Child / Adolescent - Trauma / Maltreatment
Changes in blame attributions during Trauma-Focused Cognitive-Behavioral Therapy
Nicole Milani, M.A.
PhD Student
St. John’s University
Brooklyn, New York, United States
Elissa J. Brown, Ph.D.
Professor and Executive Director
Child HELP Partnership at St. John’s University
Queens, New York, United States
Tanya Sharma, M.A.
Project Coordinator
St. John’s University
Queens, New York, United States
Danielle S. Citera, Ph.D.
Postdoctoral Associate
Stony Brook University
Saint James, New York, United States
Michelle Cusumano, M.A.
Doctoral Student
St. John’s University
Flushing, New York, United States
Interpersonal trauma exposure during youth is associated with various forms of psychopathology, such as PTSD, depression, and conduct problems (Wamser-Nanney & Vandenberg, 2013). After interpersonal trauma exposure, many youth experience maladaptive posttraumatic cognitions (MPCs), including dysfunctional blame attributions (e.g., self-blame; Reich et al., 2023). There is robust evidence demonstrating that reductions in MPCs mediate PTSD improvement (Alpert et al., 2023). MPCs have been identified as critical treatment targets to ameliorate trauma-related sequelae regardless of youths’ age (Sharma-Patel et al., 2014). Trauma-Focused Cognitive-Behavioral Therapy (TF-CBT; Cohen et al., 2017) effectively addresses MPCs (Pfeiffer et al., 2017). During phase one of TF-CBT, therapists provide psychoeducation and teach parenting, relaxation, affect modulation, and cognitive coping skills (Cohen et al., 2017). During phase two, therapists conduct trauma narration, trauma-specific cognitive processing, and personal safety skills training (Cohen et al., 2017). Despite MPCs’ established role as a critical treatment target, it remains unknown when these attributions change during TF-CBT and which treatment components are associated with such change. For treatment non-responders, clinicians may need to emphasize treatment components associated with reductions in MPCs. We aim to examine how blame attributions change during TF-CBT. We hypothesize that self-blame will demonstrate the greatest reductions during phase two, perpetrator blame will demonstrate the greatest increases during phase two, and accident blame will not change over the course of treatment.

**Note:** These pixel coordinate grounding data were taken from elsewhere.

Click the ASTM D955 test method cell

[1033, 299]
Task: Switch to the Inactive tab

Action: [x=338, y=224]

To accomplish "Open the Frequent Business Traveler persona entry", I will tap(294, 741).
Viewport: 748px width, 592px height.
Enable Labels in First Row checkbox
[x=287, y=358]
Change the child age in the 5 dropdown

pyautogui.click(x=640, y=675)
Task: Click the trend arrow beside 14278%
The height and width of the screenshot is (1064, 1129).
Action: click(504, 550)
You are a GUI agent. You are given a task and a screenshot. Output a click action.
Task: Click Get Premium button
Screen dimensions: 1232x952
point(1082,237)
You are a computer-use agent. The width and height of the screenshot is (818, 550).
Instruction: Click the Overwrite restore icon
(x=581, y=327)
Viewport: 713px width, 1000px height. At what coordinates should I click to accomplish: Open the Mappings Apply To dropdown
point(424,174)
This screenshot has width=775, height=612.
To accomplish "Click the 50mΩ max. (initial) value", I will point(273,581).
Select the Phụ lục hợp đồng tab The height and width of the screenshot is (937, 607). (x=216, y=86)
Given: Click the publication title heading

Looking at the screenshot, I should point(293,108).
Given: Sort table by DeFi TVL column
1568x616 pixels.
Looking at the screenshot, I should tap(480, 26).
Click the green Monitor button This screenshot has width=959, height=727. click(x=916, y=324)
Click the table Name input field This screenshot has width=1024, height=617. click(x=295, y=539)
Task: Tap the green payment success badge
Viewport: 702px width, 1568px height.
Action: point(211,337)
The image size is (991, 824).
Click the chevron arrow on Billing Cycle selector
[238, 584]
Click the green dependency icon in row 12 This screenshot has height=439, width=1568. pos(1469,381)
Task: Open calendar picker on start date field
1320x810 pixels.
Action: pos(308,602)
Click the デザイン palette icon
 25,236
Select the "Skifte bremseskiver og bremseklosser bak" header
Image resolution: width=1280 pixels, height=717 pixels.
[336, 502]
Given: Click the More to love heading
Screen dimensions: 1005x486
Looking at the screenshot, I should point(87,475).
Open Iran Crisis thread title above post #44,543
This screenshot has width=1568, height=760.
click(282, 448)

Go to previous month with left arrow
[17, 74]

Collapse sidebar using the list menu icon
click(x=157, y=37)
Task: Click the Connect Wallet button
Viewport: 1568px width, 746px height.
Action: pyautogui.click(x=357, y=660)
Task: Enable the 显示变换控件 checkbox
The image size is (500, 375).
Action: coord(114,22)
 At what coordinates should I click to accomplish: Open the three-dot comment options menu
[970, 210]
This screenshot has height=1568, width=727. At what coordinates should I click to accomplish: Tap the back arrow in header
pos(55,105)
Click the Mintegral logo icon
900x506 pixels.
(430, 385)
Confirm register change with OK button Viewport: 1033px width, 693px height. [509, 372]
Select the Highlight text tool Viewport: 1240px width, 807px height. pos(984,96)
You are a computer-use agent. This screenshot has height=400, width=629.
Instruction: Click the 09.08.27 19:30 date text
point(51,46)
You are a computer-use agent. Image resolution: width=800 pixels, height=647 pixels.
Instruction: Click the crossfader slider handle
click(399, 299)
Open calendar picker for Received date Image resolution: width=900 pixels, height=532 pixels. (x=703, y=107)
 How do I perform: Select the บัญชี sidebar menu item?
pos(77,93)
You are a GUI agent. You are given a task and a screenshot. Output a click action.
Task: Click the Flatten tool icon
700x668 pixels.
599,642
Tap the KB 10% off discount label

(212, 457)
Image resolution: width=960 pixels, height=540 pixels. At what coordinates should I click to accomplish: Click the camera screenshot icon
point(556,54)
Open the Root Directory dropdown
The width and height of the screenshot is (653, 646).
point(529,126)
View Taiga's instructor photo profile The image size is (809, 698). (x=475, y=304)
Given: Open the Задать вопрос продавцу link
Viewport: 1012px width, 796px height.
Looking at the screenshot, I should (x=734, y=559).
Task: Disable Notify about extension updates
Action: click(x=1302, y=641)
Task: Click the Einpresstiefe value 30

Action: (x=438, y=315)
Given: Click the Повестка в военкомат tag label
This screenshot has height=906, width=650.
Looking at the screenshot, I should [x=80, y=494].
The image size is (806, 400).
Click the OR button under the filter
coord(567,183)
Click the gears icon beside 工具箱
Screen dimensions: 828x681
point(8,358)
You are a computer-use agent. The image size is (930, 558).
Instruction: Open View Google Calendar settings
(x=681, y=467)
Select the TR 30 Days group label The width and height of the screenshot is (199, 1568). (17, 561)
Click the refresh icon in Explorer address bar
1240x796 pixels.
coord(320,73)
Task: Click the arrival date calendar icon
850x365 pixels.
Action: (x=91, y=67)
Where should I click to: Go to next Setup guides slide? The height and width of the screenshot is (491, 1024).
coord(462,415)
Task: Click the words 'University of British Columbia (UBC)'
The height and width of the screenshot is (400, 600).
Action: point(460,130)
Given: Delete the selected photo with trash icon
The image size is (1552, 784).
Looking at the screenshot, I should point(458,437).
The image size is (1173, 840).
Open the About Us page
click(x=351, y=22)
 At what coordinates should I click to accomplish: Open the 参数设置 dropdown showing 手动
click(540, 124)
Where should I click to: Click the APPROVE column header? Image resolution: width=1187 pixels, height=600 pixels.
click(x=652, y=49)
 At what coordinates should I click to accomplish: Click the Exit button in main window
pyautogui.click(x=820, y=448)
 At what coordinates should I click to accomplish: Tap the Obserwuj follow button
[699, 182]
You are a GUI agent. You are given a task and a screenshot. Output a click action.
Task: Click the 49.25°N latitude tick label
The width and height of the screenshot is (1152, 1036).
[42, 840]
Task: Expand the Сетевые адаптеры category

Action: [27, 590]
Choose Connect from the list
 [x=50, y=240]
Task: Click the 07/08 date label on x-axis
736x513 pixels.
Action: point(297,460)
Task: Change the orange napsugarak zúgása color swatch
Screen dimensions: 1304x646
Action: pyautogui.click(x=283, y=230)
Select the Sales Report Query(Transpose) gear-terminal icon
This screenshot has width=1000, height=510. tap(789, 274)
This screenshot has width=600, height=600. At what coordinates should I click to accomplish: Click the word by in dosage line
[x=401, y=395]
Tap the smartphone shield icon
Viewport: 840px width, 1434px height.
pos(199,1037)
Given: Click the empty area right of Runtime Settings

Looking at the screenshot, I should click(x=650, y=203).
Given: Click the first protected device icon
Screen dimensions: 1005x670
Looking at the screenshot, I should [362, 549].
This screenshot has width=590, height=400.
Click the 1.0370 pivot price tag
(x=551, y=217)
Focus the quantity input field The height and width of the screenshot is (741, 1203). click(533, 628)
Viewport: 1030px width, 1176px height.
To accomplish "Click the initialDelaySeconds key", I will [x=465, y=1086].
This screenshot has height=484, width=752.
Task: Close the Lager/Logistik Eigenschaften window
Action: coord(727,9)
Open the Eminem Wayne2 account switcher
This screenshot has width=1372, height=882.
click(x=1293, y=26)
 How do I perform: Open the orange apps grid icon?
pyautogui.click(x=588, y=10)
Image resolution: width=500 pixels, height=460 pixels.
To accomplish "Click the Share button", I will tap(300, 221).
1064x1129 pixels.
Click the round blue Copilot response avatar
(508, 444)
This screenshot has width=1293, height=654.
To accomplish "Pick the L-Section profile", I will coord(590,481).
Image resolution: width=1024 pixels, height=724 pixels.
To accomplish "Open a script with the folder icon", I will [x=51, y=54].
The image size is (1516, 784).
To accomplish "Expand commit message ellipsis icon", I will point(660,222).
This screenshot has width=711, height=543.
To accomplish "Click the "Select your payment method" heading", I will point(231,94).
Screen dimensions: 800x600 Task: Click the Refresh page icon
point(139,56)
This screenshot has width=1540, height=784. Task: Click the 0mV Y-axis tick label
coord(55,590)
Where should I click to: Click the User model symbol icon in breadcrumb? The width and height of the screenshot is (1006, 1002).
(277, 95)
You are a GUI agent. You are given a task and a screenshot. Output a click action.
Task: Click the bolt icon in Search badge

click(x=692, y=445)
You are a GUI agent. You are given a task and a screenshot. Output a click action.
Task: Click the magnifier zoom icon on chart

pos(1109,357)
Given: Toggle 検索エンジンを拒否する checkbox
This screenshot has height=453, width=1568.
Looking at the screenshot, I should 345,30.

A multicultural sample of 81 youth aged 5-17 who completed TF-CBT at a community clinic were assessed before treatment (“pre”), immediately after phase one of treatment (“mid”), and after treatment (“post”). The following blame attributions were assessed using the self-report measure PERceptions of Children Exposed to Interpersonal ViolencE (PERCEIVE; Brown, 2000) at pre, mid, and post: self-blame (e.g., “it was my fault”), perpetrator blame (e.g., “perpetrator is a bad person”), and accident blame (e.g., “sometimes accidents happen”).
A repeated-measures within-subjects MANOVA including three time points (pre, mid, and post-treatment) was conducted to evaluate changes in blame attributions during TF-CBT. The overall model was significant, F = 3.60, p = .003. A post-hoc Bonferroni test was conducted to ascertain when changes in attributions occurred. Results showed that self-blame decreased overall, from pre (M = 2.20, SD = 2.86) to post-treatment (M = 0.85, SD = 1.96), p < .001, with more change occurring during phase two, from mid (M = 1.62, SD = 2.76) to post-treatment (M = 0.85, SD = 1.96), p = .013. Accident blame decreased overall, from pre (M = 2.73, SD = 2.22) to post-treatment (M = 2.15, SD = 1.96), p = .044, with no phase differences. Perpetrator blame did not change over the course of treatment. These results suggest that self-blame, perpetrator blame, and accident blame show different patterns of change over the course of TF-CBT. If accepted, clinical implications and future research directions will be discussed.